Well-rounded student receives $100,000 national scholarship

Matthew Trefiak
Written by Submitted

Matthew Trefiak at the 2018 Canadian Western Agribition with his bull MLL 10Y Rocky 125D ET which qualified and later won the World Hereford Competition in Fort Worth, Texas. Photo courtesy of ShowChampions Photography

Matthew Trefiak of Edgerton, Ab., has won the national Loran Scholars Foundation after a rigorous selection process.

The foundation chose Trefiak from a pool of 5,089 applicants where character is key.

The Grade 12 student’s unique agricultural background, drive and well-rounded nature were what set him apart from other applicants according to Loran Scholars Foundation Senior Director of Programs, Heather Spratt.

“He was just so curious,” she began. “He was really engaged. He wanted to know everything about everybody in the room and he had this beautiful kindness about him and also he is proud of his place and who he is and the community that he comes from.
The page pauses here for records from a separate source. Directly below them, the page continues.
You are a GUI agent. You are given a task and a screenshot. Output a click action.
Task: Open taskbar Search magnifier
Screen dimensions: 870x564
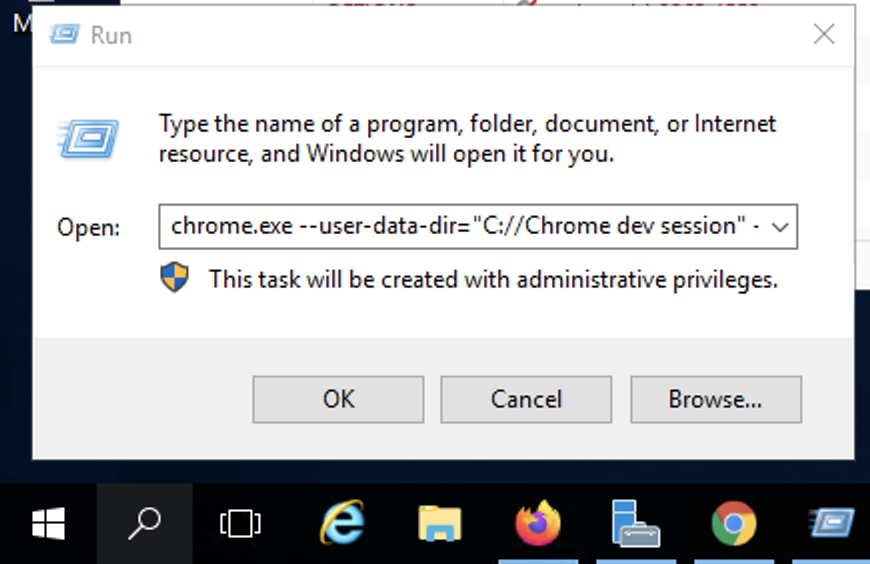click(144, 524)
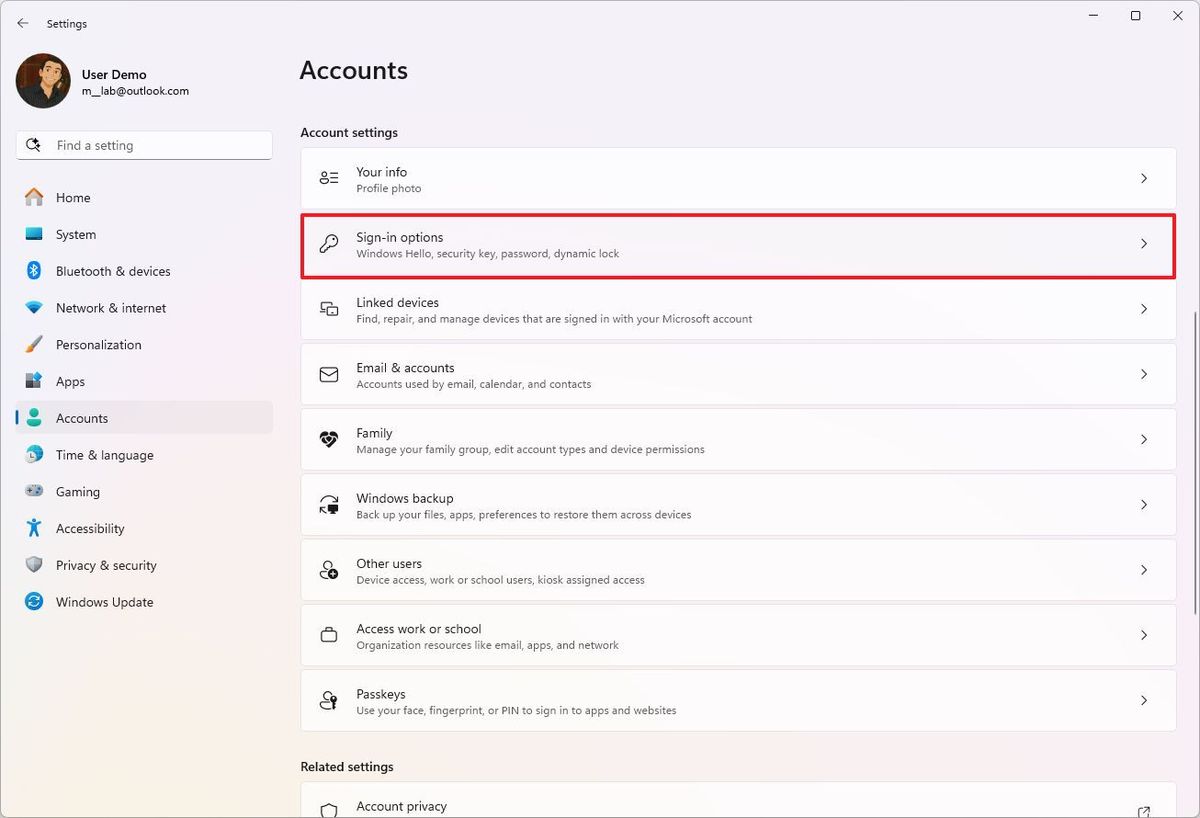
Task: Click the Sign-in options key icon
Action: pyautogui.click(x=329, y=244)
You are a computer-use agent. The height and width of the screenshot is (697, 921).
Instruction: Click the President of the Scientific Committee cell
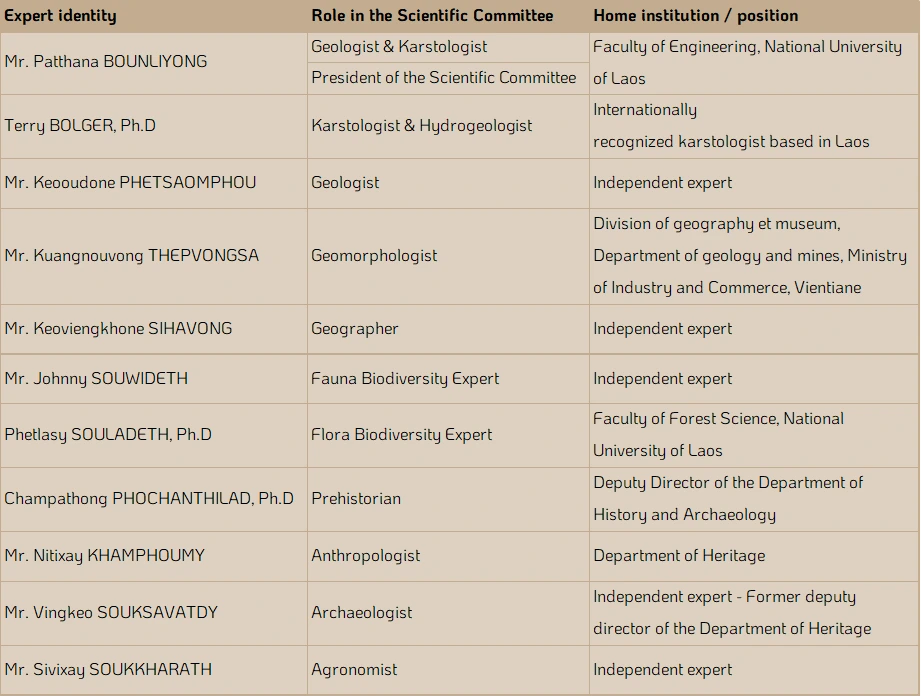point(448,78)
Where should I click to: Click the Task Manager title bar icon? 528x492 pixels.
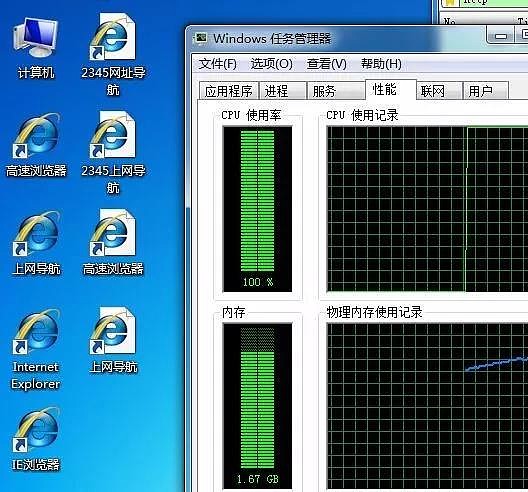[201, 38]
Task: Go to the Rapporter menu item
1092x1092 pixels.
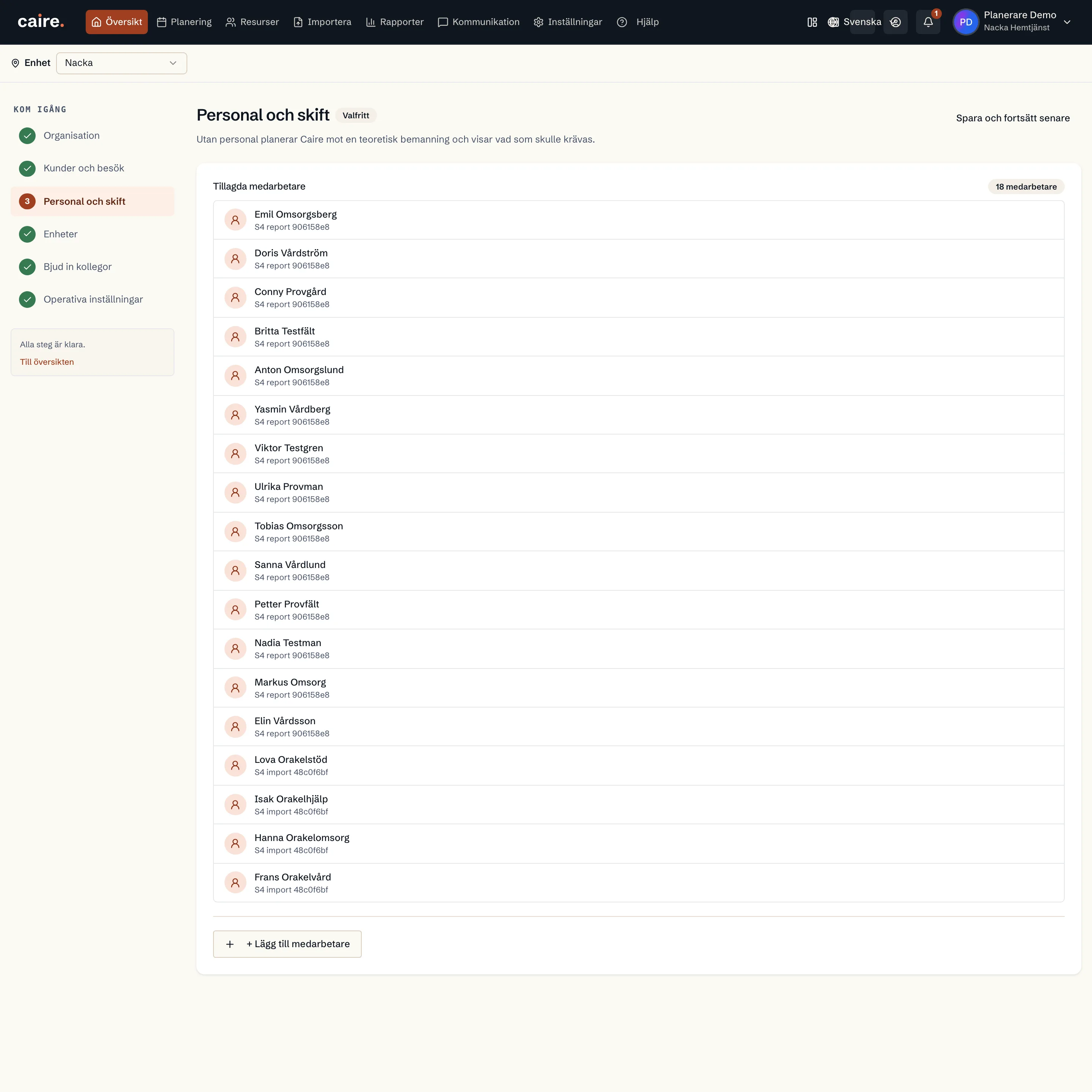Action: coord(394,22)
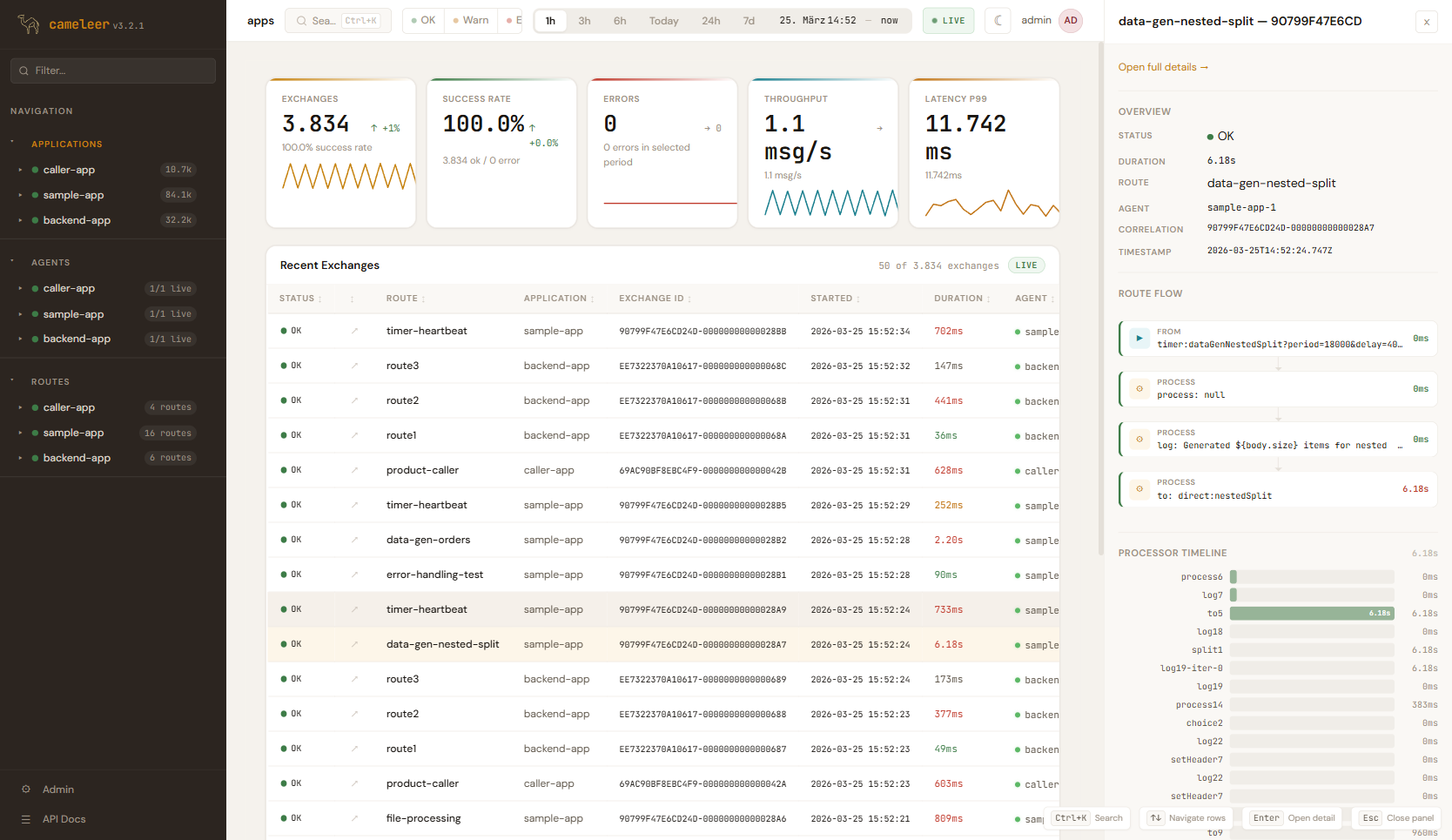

“He’s really proud of the people that he works with and the younger 4-H people that he’s helped to mentor. He has a lot of pride in his school but at the same time, you know he’s got a little edge of humility.

“He knows he is a person of his place and of his community and he just wants to make it the best that he can,” concluded Spratt.

Wainwright High School has nominated students for the past 10 years but Trefiak is the first to make it to the semi-finals, let alone being entered into the elite class of scholars.

He is in the top three for highest grades in his classes although much time is spent buying, selling and showing Hereford and Black Angus cattle at home.

Trefiak is a fourth generation farmer and his family has celebrated their 25th annual bull sale recently.

On the side, he is a 4-H Alberta Ambassadors for the Northeast Region.

Sandra Grunow, a counsellor and teacher at Wainwright High School, has known Trefiak for a number of years and viewed him as the school’s ‘go-to’ student for school-wide events and other leadership positions.

“Matthew has always been a go-to kid in our school when it comes to getting kids to step up to do something or to help out running schoolwide events.

“Matthew can be the quiet leader in the background and he can also be the guy in the front motivating kids to be apart of a bigger thing,” said Grunow.

On a personal level, Grunow admitted she had shed a few tears of joy after hearing the news.

“It was really impactful and it’s a wonderful organization and I mean $100,000 – I mean knowing that it will help pay for his first degree . . . I’m just so proud of him. He’s just an awesome kid,” she said.

“Everything that he has ever gotten in life he has worked for. It’s that nothing that has been handed down to him has been a gift. He worked hard every minute of every day from working the farm to selling his cattle to showing his cattle. Matthew misses a ton of school and I would say he always maintains his academics,” said Grunow.

Announcements were made on Sat. Feb. 2. This was a day Trefiak is not likely to forget after he also won Champion Hereford of the World while in Fort Worth, Texas for the Hereford of the World Competition two hours prior to the announcement.

“It’s quite humbling and overwhelming for sure. I mean I still haven’t really come to terms with it I guess. It’s all been a whirlwind,” said Trefiak.

Each scholar receives opportunities to explore, develop and share their various talents over four years in an undergraduate study at one of 25 Canadian Universities that have partnered with Loran.

Valued at $100,000, each Loran Award includes an annual stipend of $10,000 and matching tuition waiver, access to $10,000 in funding for summer internships, one-on-one mentorship and annual retreats and scholar gatherings.

The selection process began by reading applications from the northern Alberta area by two trained volunteers.

From there, 20 applicants are selected and asked to come in for four interviews within a full day.

Three individuals including Trefiak were chosen from that pool to proceed to the national level where more interviewing took place in Toronto.

“She tried to play it off and pretend that I wasn’t going to get in and it really had me kind of sweating beads while I was sitting there on the phone,” he said.

“Then she said ‘But, you know if you’d like to spend more time with us we’d love to have you as one of the scholars’ and it was like holy! So it was quite the day.”

For Trefiak, he plans to leave the ranch to attend the University of Saskatchewan where he will take Animal Biosciences as an undergraduate for Veterinary Sciences.

From there, he hopes to return home and open up a large animal/reproduction clinic.

Being proud of his hometown, representing Wainwright and the rural way of life on such a large scale has been the cherry on top.

“I never expected to get even to the finals so I mean I’m very proud to bring Wainwright and rural Alberta view to the table because there was not very many of them so it was fun. It was really fun being there,” said Trefiak.

In its 30th year, 35 students were selected to join the elite class of scholars.